白虎の献上ー歯車仕掛けの銃ー
「殿、お待ちください。」
氏治が工房を後にしようとした時、小山義広が声を掛けた。
「玄武寮へ向かわれる前に、一つだけ、ご覧いただきたいものがあります。」
そう言うと、小山は工房の奥へ姿を消した。
しばらくして戻ってきた彼の両手には、一挺の鉄砲が大切そうに抱えられていた。
氏治は思わず足を止める。
「……見慣れぬ筒だな。」
一見すると坂東筒である。
しかし、火皿の周囲には複雑な金具が組み込まれ、側面には時計を思わせる歯車が覗いていた。
小山は机へ鉄砲を置くと、小さな鍵を取り出す。
「これは時計の仕組みを応用した撃発装置です。

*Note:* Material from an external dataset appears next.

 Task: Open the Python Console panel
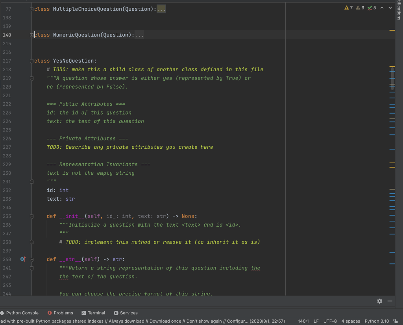coord(20,313)
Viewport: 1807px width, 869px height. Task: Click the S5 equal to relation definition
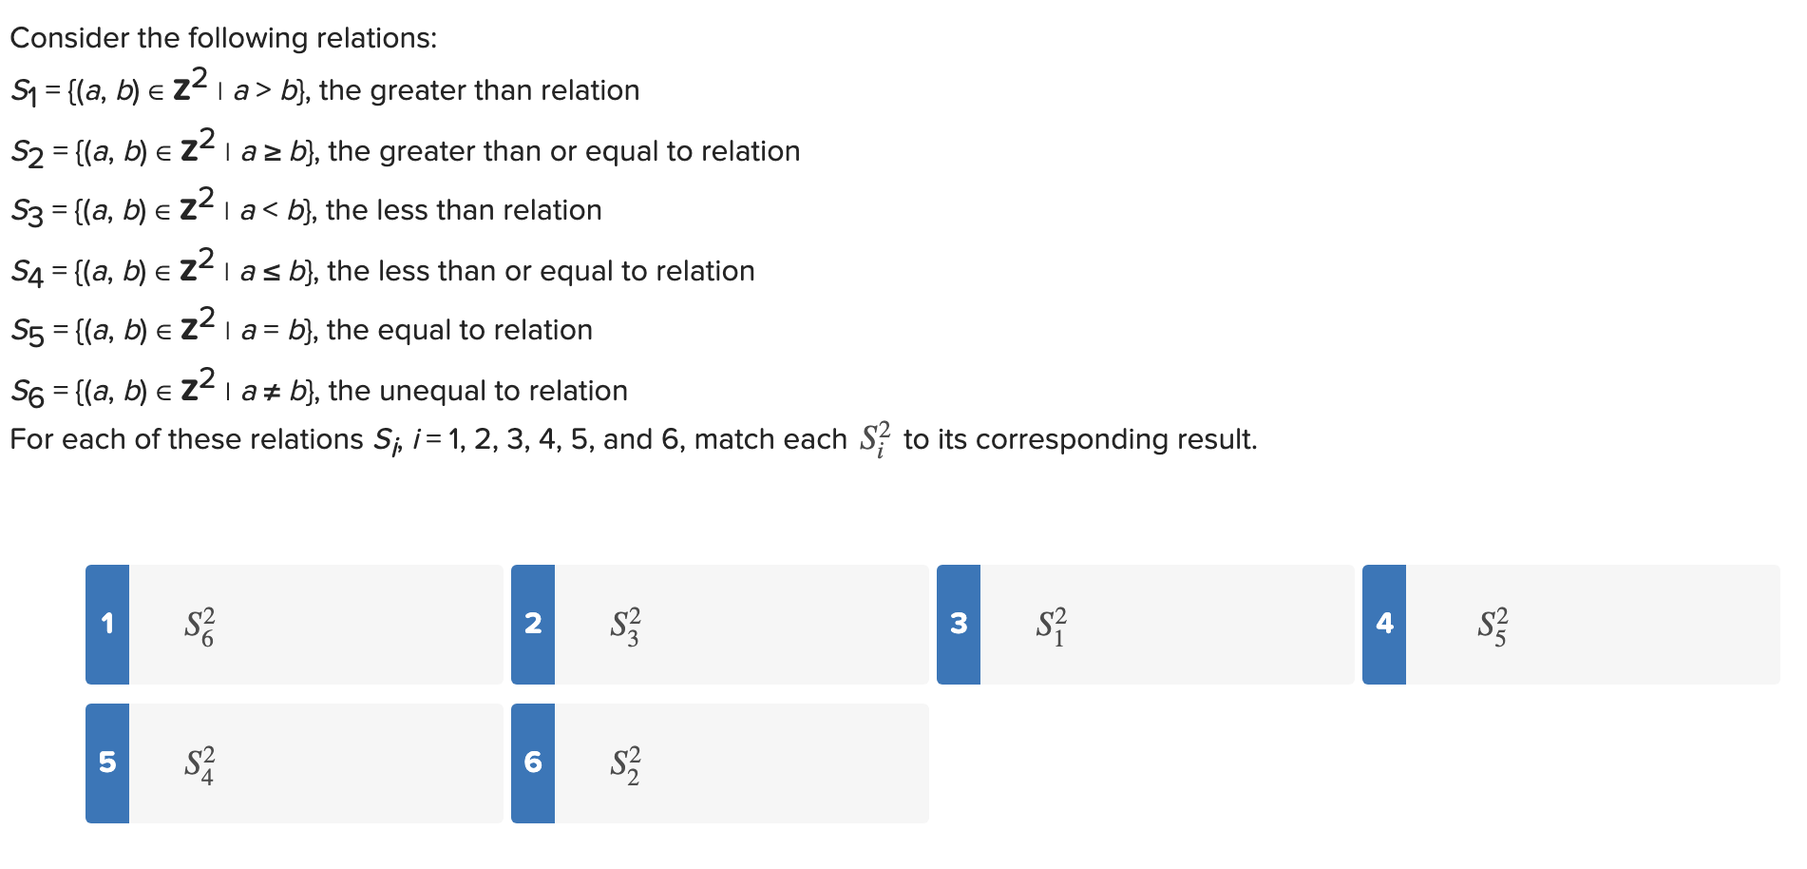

」
鍵を側面へ差し込み、ゆっくりと回す。
カチ、カチ、カチ……
細かな歯車が静かな音を立てながら巻き上がっていく。
「引き金を引くと、この歯車が勢いよく回転し、火打石を擦って火花を飛ばします。」
「つまり、火縄を使いません。」
治彦は思わず身を乗り出した。
「ホイールロック式……。」
氏治も感心したように鉄砲を見つめる。
「火縄が不要なら、雨でも撃てるのか。」
「はい。」
小山は頷いた。
「軽い雨程度でしたら問題なく撃てます。」
「火縄の火が消える心配もありません。」
「ですが。」
そう言って、小山は銃身の側板を外した。
中には幾重にも噛み合う、小さな歯車が並んでいる。
「欠点もあります。」
「構造が細密すぎます。」
「砂が入れば動きが悪くなります。」
「泥や汚れにも弱い。」
「さらに、落としたり強くぶつけたりすると歯車が狂う恐れがあります。」
大掾政景は腕を組んだ。
「戦場では扱いが難しいな。」
「そのとおりです。」
小山は苦笑する。
「火縄銃より便利な面はありますが、丈夫さではまだ敵いません。」
「改良の余地は多くあります。」
そう言うと、小山は丁寧に鉄砲を組み直し、両手で氏治へ差し出した。
「殿。」
「これは原板です。」
「これから改良を重ねていくための最初の一挺。」
「どうか、お納めください。」
氏治は静かに受け取った。
ずしりとした重みとともに、歯車の精巧さが手へ伝わってくる。
「見事だ。」
「まだ完成ではない。」
「だが、新しい時代を感じさせる銃だ。」
小山は深く一礼した。
「ありがとうございます。」
「白虎は、これからも改良を続けます。」
氏治は歯車仕掛けの銃を見つめながら、小さく笑う。
「盾の答えは見つからなかった。」
「だが、それ以上の土産をもらったようだ。」
工房には、静かな笑い声が広がる。
こうして氏治は、白虎寮から一挺の未来を託され、次なる答えを求めて玄武寮へ向かうのであった。